Please print exactly the lines from the one containing "Instruction: Select the" through the last line of the records, and only those. Leave out any pictures.

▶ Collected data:
--- --- ---
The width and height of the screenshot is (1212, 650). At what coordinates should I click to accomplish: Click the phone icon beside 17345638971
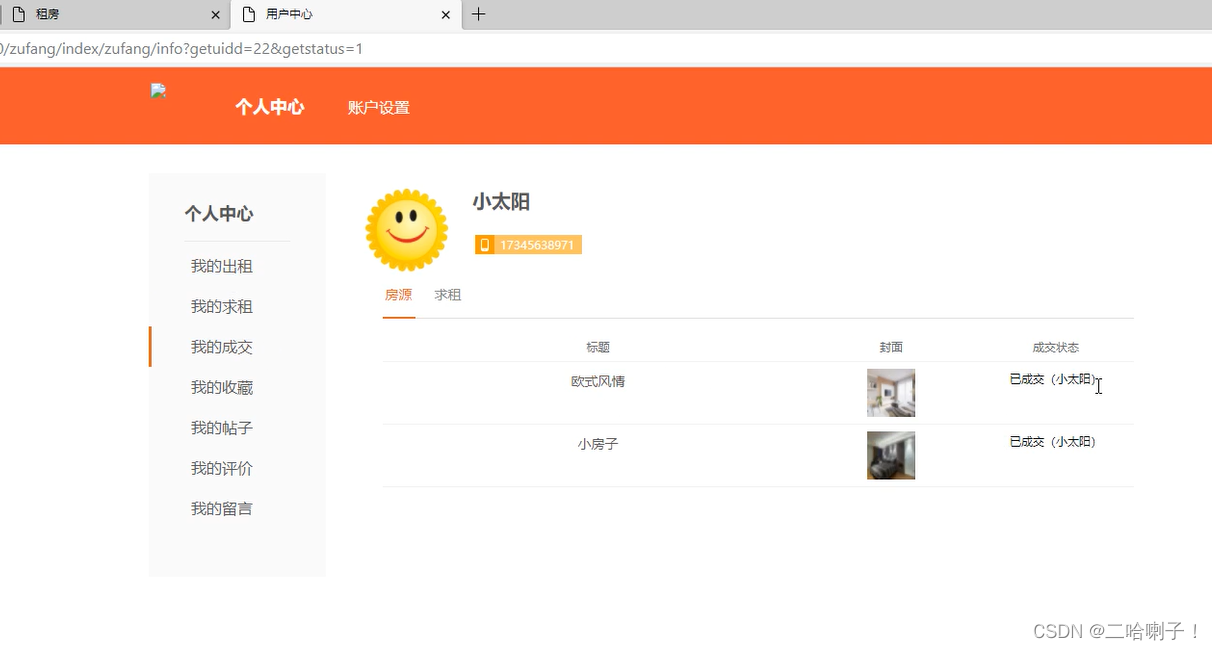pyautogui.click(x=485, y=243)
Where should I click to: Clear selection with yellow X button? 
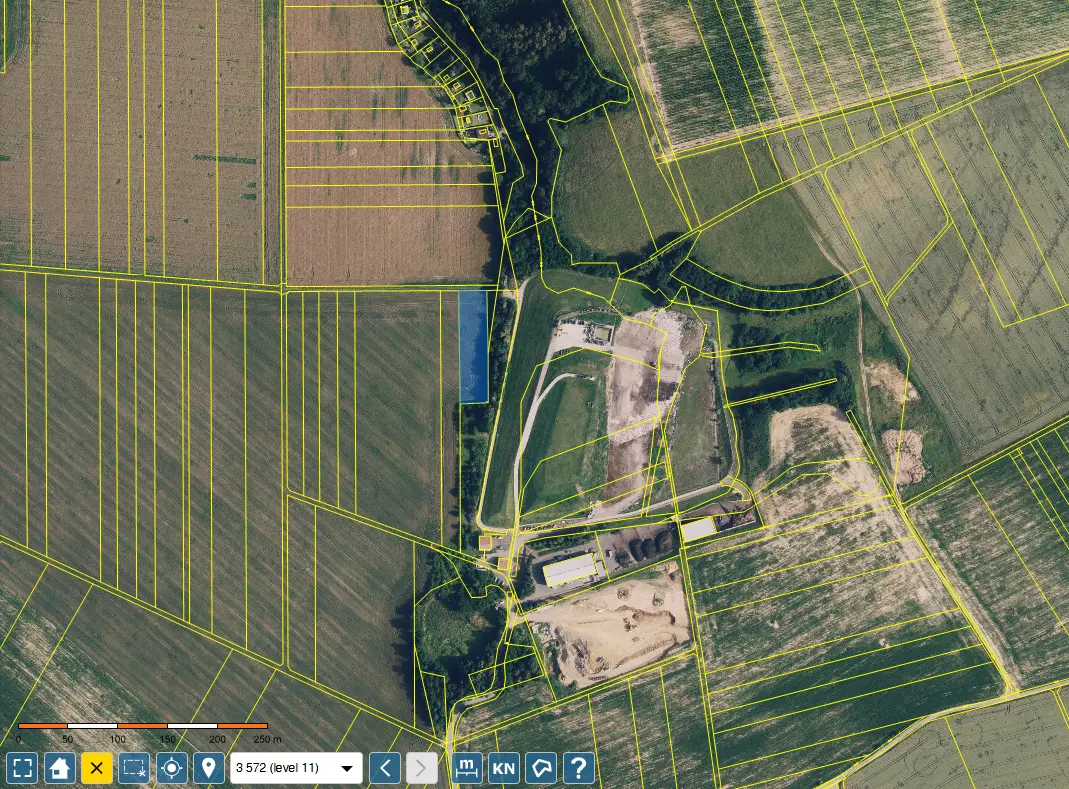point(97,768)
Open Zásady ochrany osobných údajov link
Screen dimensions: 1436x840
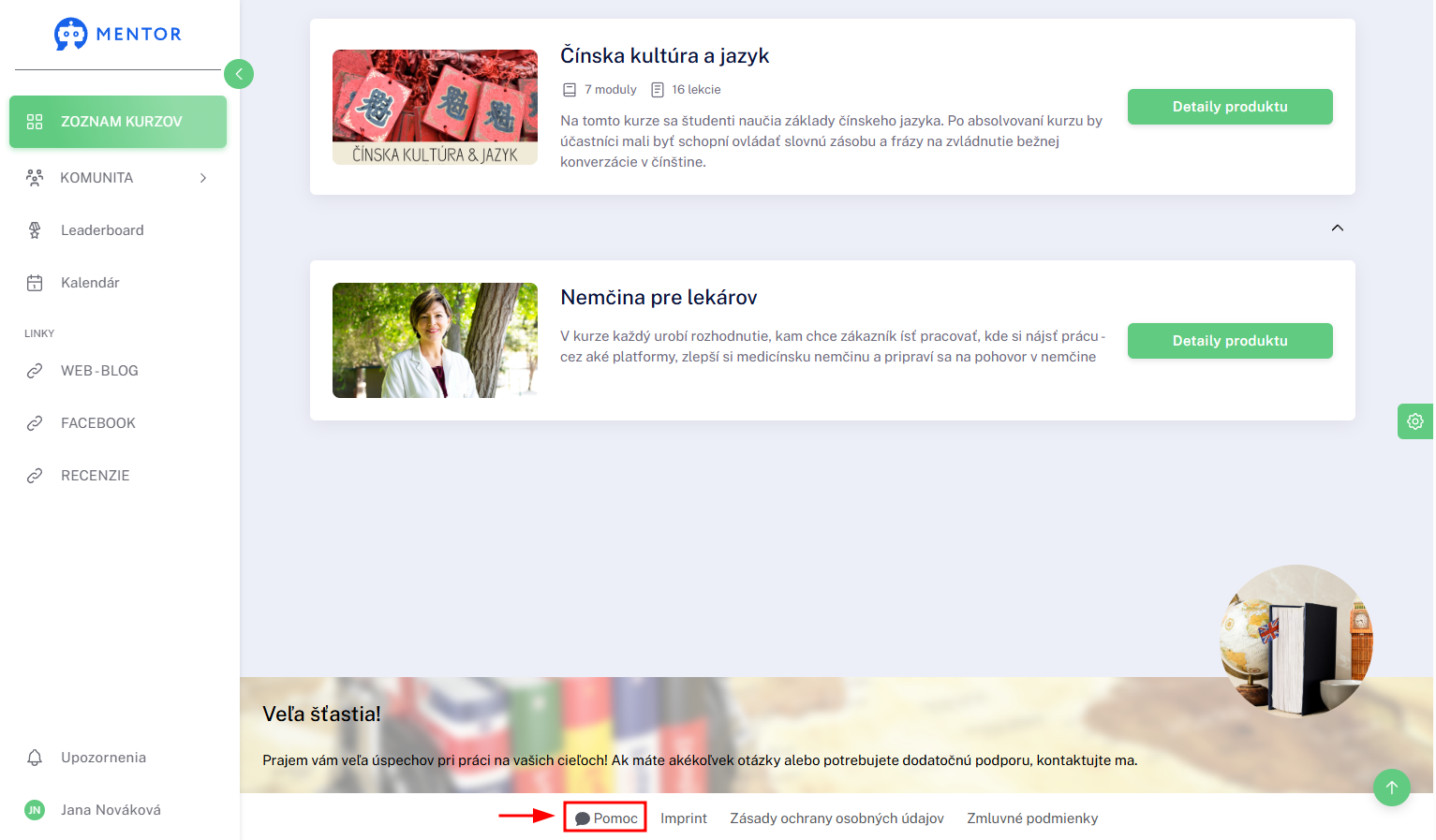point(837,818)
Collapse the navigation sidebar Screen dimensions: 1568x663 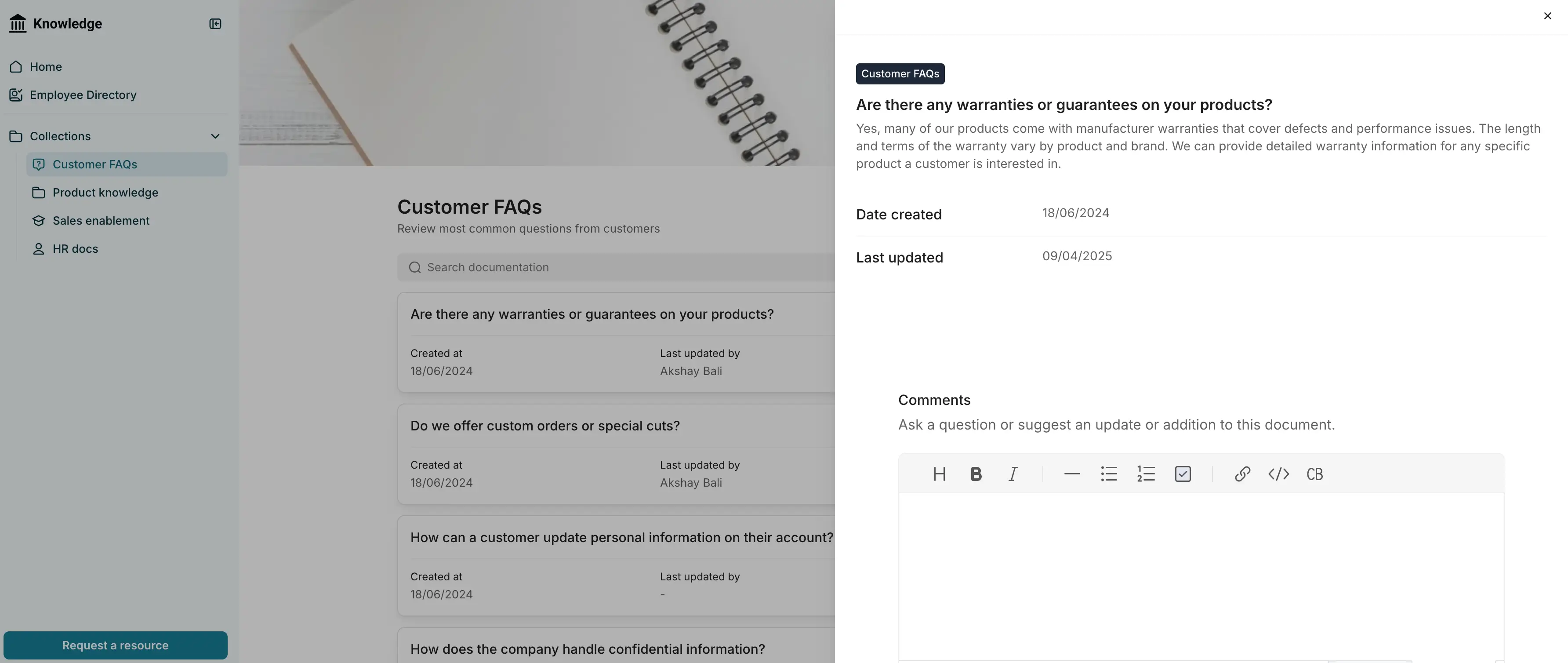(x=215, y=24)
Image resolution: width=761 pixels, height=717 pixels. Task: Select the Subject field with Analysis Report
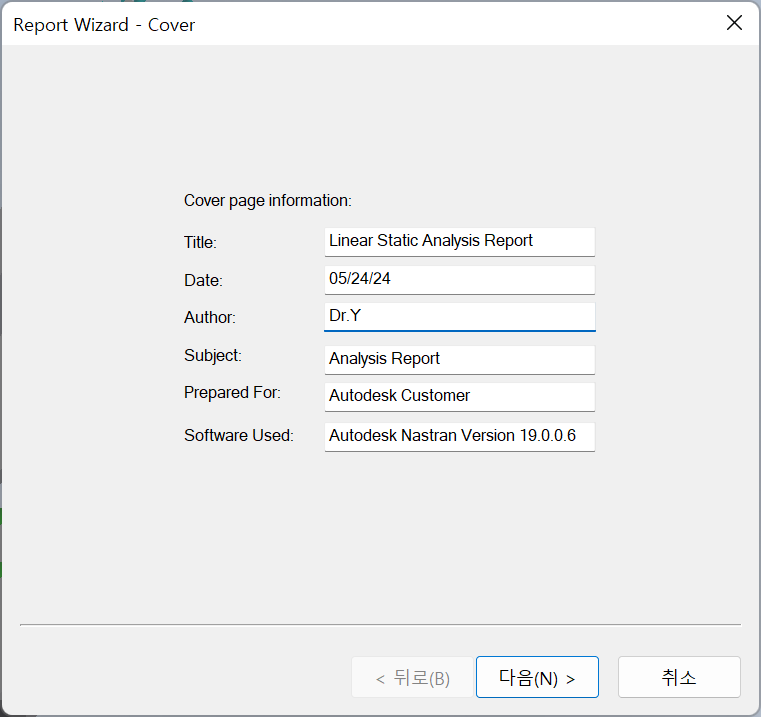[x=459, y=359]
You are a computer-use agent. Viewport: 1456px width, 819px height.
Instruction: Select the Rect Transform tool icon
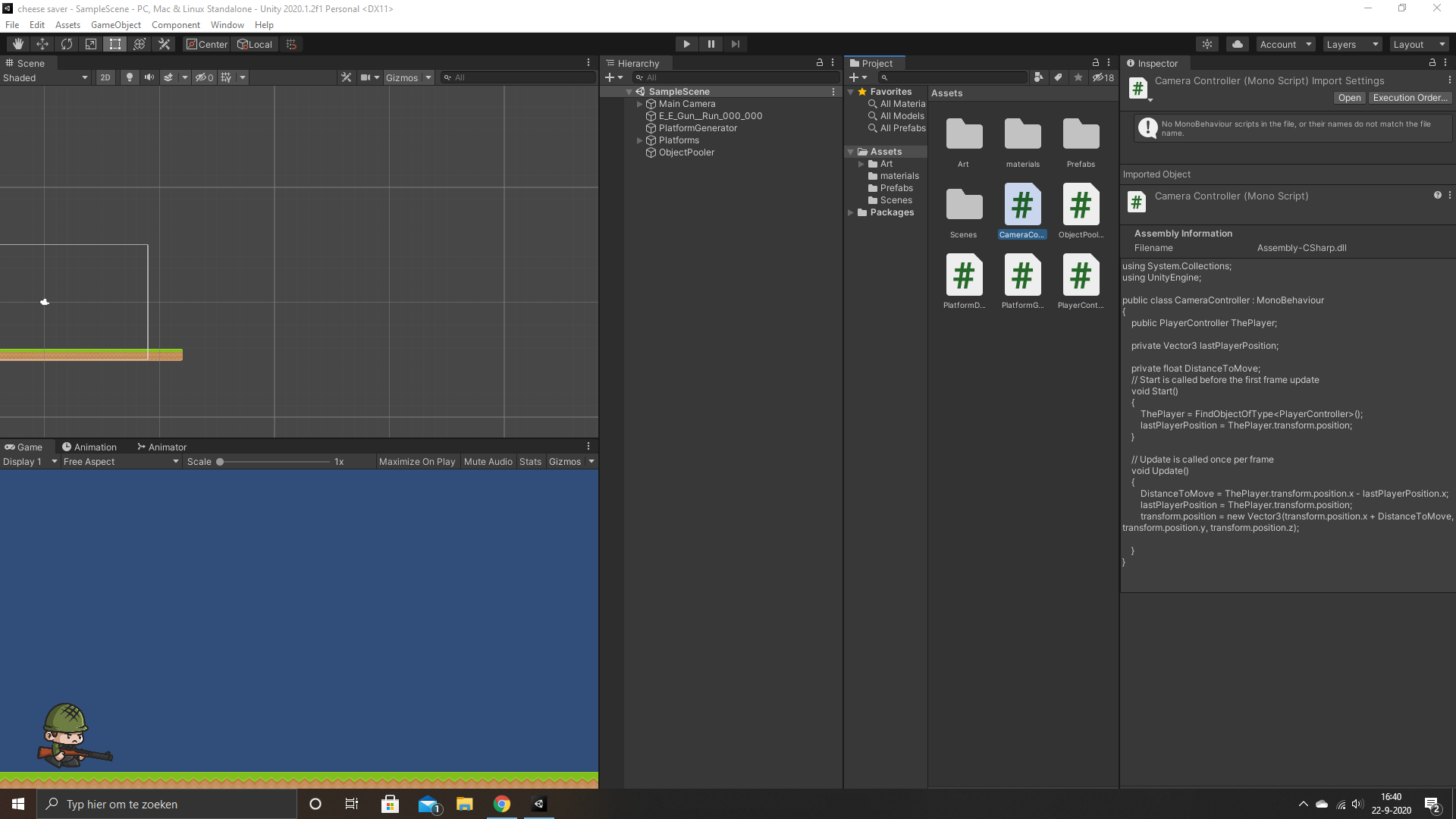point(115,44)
--- --- ---
▶ SOLUTION TO THE PROBLEM:
Instruction: Select the Rect Transform tool icon
point(115,44)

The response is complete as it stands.